Copy the listing below word for word, from its first line down through the line containing "Strefa dziecka (846, 44)", and stop after that line.

#### Records for the task

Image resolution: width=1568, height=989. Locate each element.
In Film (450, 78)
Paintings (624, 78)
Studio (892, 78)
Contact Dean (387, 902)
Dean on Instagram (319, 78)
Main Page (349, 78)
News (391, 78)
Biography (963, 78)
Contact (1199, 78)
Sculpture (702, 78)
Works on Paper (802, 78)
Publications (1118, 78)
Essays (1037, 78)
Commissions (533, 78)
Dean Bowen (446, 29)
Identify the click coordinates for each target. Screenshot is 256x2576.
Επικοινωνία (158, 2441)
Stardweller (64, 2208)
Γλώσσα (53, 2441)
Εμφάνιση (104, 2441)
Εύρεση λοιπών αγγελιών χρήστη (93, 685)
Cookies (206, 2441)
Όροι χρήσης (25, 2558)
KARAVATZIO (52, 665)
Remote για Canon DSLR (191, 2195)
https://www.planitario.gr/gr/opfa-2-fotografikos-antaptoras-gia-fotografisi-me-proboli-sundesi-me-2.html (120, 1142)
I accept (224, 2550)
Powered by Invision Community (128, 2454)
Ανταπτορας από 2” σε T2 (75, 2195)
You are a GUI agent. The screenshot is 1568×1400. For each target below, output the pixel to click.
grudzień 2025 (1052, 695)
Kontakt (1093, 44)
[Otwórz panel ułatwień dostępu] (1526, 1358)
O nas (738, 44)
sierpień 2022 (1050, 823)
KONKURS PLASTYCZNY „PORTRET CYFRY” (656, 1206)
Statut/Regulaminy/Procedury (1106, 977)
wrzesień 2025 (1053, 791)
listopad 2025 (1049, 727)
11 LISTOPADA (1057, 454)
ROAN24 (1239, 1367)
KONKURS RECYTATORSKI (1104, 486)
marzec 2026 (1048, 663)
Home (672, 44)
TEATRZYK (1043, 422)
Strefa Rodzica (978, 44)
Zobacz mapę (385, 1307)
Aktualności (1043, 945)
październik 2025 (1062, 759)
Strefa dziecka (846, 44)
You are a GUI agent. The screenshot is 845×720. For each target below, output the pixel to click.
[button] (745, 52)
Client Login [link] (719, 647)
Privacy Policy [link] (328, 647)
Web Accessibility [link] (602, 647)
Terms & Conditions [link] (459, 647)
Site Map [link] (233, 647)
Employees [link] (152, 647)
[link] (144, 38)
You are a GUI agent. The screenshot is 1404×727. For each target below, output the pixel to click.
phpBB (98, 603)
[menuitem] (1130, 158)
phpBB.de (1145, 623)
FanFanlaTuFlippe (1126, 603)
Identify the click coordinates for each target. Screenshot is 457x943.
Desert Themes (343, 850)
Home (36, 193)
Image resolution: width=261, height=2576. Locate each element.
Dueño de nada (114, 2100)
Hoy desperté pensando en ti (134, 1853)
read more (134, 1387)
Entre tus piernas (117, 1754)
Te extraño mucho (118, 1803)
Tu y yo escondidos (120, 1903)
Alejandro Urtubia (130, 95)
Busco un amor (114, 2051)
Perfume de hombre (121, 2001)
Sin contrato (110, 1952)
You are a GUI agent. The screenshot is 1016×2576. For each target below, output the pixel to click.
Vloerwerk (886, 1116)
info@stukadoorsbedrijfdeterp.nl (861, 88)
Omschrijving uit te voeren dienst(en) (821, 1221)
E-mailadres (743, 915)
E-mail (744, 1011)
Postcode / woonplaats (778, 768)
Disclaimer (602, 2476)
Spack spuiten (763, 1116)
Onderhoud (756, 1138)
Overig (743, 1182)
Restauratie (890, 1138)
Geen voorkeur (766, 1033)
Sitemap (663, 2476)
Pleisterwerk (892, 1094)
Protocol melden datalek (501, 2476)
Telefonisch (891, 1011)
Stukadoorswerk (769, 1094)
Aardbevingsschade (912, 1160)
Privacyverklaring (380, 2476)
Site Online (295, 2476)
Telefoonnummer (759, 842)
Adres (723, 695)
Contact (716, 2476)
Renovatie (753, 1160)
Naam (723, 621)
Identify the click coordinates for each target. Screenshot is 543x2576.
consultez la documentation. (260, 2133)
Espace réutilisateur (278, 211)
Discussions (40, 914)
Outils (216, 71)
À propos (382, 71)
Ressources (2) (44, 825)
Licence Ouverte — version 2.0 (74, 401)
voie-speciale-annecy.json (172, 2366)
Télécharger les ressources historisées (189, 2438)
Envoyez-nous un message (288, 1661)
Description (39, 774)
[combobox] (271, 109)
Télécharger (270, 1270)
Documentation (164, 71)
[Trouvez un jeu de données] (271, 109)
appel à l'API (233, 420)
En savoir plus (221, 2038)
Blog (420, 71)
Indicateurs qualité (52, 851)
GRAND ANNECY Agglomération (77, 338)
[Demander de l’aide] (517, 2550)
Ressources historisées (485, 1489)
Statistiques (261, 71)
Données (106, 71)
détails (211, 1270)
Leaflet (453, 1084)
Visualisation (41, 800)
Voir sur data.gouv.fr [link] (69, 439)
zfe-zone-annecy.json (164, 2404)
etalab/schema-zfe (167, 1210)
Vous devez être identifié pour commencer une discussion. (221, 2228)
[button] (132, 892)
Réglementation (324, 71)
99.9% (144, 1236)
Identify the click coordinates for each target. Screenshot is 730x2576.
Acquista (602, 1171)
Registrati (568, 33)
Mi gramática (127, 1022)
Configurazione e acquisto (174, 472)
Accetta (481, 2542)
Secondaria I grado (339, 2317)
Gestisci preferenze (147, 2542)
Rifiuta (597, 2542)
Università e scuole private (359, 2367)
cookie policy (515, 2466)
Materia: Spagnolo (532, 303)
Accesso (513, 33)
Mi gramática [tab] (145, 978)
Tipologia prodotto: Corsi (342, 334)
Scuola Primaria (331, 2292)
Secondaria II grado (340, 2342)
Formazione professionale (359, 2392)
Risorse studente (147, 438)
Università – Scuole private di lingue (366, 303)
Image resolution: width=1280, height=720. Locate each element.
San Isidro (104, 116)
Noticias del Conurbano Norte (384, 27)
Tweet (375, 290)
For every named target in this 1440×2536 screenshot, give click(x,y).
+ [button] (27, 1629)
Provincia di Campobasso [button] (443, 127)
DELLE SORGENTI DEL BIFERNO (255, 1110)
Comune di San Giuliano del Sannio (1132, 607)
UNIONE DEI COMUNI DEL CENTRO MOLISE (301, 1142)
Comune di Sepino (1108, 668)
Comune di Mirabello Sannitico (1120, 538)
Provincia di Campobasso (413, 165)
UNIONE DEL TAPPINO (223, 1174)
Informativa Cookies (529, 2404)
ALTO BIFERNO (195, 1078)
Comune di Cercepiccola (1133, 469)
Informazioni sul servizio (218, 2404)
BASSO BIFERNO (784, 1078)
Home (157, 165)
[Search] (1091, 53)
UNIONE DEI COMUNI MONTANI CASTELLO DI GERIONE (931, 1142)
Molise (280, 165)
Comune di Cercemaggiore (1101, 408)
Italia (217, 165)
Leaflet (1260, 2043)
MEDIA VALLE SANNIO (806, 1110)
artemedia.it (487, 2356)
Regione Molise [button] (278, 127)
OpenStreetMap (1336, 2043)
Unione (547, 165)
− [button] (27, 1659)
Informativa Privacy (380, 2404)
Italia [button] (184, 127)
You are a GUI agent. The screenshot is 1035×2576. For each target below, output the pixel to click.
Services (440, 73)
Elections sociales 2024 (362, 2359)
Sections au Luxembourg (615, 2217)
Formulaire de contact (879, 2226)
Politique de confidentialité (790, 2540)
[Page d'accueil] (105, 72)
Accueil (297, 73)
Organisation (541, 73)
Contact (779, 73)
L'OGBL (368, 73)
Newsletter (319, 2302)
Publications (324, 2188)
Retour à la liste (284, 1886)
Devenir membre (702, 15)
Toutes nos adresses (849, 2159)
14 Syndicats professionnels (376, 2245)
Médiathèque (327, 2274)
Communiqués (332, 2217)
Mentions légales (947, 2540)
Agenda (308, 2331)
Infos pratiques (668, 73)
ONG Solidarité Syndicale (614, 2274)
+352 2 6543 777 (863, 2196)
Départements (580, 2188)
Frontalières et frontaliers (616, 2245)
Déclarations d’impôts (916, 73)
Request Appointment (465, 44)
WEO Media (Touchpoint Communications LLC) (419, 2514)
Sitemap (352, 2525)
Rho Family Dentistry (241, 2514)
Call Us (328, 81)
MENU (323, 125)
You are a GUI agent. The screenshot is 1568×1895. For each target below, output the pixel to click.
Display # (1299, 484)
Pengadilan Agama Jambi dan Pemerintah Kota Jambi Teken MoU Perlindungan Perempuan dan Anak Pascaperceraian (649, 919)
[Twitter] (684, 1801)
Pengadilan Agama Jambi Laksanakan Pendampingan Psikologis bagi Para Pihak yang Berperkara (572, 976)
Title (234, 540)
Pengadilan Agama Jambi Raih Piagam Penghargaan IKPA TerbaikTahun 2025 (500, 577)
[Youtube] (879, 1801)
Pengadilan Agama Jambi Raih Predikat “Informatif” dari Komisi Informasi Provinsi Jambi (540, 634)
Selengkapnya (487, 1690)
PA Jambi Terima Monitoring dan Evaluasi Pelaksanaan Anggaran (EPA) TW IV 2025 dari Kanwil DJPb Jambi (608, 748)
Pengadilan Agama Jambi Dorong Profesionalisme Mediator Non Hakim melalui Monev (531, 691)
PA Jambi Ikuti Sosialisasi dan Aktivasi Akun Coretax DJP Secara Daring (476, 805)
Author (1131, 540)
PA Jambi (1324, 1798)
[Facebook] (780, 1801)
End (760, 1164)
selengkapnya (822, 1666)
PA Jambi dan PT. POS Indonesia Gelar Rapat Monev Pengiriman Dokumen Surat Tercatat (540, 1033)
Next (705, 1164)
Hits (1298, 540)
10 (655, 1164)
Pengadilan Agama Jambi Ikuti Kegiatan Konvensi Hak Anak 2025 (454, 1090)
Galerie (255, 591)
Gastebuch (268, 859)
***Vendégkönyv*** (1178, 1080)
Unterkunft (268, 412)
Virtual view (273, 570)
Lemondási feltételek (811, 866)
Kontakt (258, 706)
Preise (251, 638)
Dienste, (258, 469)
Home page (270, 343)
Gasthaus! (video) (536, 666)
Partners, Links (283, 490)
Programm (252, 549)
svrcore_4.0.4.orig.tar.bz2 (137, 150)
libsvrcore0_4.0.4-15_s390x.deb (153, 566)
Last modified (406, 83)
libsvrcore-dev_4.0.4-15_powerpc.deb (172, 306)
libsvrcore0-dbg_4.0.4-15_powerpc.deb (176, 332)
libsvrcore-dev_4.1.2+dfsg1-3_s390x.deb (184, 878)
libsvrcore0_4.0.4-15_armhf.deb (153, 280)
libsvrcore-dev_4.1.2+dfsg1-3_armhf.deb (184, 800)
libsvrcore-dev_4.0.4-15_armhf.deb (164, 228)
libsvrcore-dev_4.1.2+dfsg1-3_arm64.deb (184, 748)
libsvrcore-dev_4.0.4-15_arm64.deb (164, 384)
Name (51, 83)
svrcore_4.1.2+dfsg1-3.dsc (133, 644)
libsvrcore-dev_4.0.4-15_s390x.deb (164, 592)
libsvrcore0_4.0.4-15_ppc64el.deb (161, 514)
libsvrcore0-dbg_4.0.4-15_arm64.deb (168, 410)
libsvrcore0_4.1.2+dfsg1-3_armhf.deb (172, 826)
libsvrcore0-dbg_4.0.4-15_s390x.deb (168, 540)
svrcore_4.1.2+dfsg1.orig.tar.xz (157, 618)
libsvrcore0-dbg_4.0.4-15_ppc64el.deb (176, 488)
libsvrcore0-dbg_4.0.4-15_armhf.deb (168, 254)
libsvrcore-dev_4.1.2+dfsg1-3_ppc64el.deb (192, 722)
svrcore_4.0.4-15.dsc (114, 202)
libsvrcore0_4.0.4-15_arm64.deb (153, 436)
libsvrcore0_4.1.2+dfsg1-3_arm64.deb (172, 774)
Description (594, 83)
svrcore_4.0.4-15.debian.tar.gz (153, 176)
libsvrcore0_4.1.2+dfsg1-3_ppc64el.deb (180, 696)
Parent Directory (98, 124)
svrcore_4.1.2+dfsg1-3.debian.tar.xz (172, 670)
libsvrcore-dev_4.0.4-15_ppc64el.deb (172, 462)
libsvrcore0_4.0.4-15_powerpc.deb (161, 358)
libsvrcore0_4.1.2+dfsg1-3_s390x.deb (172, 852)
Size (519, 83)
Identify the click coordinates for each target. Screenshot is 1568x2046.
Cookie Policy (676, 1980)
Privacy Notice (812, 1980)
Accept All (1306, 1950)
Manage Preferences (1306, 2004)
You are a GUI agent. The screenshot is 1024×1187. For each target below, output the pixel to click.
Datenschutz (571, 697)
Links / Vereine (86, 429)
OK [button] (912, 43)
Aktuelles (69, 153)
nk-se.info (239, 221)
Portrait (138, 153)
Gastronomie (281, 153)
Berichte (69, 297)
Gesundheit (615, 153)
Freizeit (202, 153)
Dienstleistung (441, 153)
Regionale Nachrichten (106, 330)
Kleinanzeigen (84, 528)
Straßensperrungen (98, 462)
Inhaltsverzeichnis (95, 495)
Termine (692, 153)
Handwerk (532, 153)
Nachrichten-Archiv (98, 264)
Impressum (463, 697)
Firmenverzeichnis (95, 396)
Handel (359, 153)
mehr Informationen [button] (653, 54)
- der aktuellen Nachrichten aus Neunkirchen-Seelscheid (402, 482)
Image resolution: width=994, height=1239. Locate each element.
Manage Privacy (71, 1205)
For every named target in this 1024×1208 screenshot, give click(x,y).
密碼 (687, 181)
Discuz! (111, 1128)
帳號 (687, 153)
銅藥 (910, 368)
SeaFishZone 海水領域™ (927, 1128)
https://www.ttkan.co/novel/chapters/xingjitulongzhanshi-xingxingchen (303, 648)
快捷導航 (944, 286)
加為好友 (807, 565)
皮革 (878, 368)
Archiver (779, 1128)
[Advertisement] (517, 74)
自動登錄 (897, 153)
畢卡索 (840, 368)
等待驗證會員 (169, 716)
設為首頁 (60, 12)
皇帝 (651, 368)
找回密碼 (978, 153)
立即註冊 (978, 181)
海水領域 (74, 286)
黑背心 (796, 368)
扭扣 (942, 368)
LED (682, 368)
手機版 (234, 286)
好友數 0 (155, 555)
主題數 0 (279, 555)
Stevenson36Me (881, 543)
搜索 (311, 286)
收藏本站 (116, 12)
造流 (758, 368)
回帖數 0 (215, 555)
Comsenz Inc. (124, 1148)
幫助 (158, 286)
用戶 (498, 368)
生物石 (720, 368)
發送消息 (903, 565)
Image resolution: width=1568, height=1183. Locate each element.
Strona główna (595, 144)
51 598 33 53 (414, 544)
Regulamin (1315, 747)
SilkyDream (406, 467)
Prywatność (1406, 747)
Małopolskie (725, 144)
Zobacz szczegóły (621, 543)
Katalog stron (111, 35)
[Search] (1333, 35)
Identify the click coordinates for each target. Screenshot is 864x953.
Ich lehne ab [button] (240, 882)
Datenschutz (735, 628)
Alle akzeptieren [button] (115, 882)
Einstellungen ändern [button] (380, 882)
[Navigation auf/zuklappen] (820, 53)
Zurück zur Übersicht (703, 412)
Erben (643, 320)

########

» **Answer**:
Image resolution: width=1568, height=989. Locate each element.
In Film (450, 78)
Paintings (624, 78)
Studio (892, 78)
Contact Dean (387, 902)
Dean on Instagram (319, 78)
Main Page (349, 78)
News (391, 78)
Biography (963, 78)
Contact (1199, 78)
Sculpture (702, 78)
Works on Paper (802, 78)
Publications (1118, 78)
Essays (1037, 78)
Commissions (533, 78)
Dean Bowen (446, 29)
Identify the click coordinates for each target. Screenshot is 256x2576.
Επικοινωνία (158, 2441)
Stardweller (64, 2208)
Γλώσσα (53, 2441)
Εμφάνιση (104, 2441)
Εύρεση λοιπών αγγελιών χρήστη (93, 685)
Cookies (206, 2441)
Όροι χρήσης (25, 2558)
KARAVATZIO (52, 665)
Remote για Canon DSLR (191, 2195)
https://www.planitario.gr/gr/opfa-2-fotografikos-antaptoras-gia-fotografisi-me-proboli-sundesi-me-2.html (120, 1142)
I accept (224, 2550)
Powered by Invision Community (128, 2454)
Ανταπτορας από 2” σε T2 (75, 2195)
You are a GUI agent. The screenshot is 1568×1400. For each target below, output the pixel to click.
grudzień 2025 (1052, 695)
Kontakt (1093, 44)
[Otwórz panel ułatwień dostępu] (1526, 1358)
O nas (738, 44)
sierpień 2022 (1050, 823)
KONKURS PLASTYCZNY „PORTRET CYFRY” (656, 1206)
Statut/Regulaminy/Procedury (1106, 977)
wrzesień 2025 (1053, 791)
listopad 2025 (1049, 727)
11 LISTOPADA (1057, 454)
ROAN24 (1239, 1367)
KONKURS RECYTATORSKI (1104, 486)
marzec 2026 (1048, 663)
Home (672, 44)
TEATRZYK (1043, 422)
Strefa Rodzica (978, 44)
Zobacz mapę (385, 1307)
Aktualności (1043, 945)
październik 2025 (1062, 759)
Strefa dziecka (846, 44)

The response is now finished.